Thai Chicken Noodle Broth
One of my favourite winter warmers, I crave this when I am sick with a cold or flu, or simply a bit tired and stressed. I am not mad about the term ‘clean eating’ but it does describe this pretty well. This is a great way to use up leftover roast chicken if you have it, but if you don’t you can use chicken fillets as per the recipe below. If you have roast chicken left over, simply shred it and add it in for the last minute of cooking to heat it through.
750ml chicken or vegetable stock
1 chicken fillet, sliced into bite-sized pieces
1 tablespoon nam pla (Thai fish sauce)
Juice of 1 lime or lemon
1 clove of garlic, finely sliced
1 large piece of ginger, peeled and sliced
1 nest of medium egg noodles
3 handfuls of mixed vegetables (e.g. baby sweetcorn, mangetout, pak choi, spinach, peppers, sugar snaps, beansprouts)
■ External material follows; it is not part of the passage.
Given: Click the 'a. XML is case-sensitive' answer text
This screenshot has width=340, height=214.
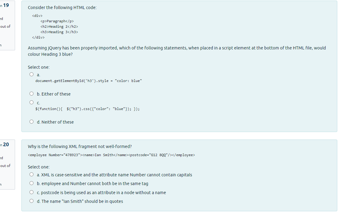Looking at the screenshot, I should 115,175.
1 fresh red chilli, sliced (optional)
A small bunch of coriander or flat-leaf parsley, chopped
2 spring onions, sliced
Put the stock into a large pot and bring to the boil. Place the chicken, nam pla, lime/lemon juice, garlic and ginger into it and poach over a medium heat for 3–4 minutes or until the chicken has turned white. Make sure the water is not boiling too hard or the chicken will break up.
Add the noodles and the harder vegetables, such as the corn (if using) and peppers. Poach for another 3–4 minutes.
Remove a large piece of chicken and slice in half to check that it is cooked through. If it is cooked, switch off the heat.
Add the leafy greens and any other vegetables you are using and stir through. Taste for balance between the citrus juice and nam pla. Adjust to your liking by adding more nam pla if necessary.
Ladle into bowls, ensuring a good mix of all the ingredients with poaching liquid. When serving, sprinkle with the chilli (if using), herbs and spring onions.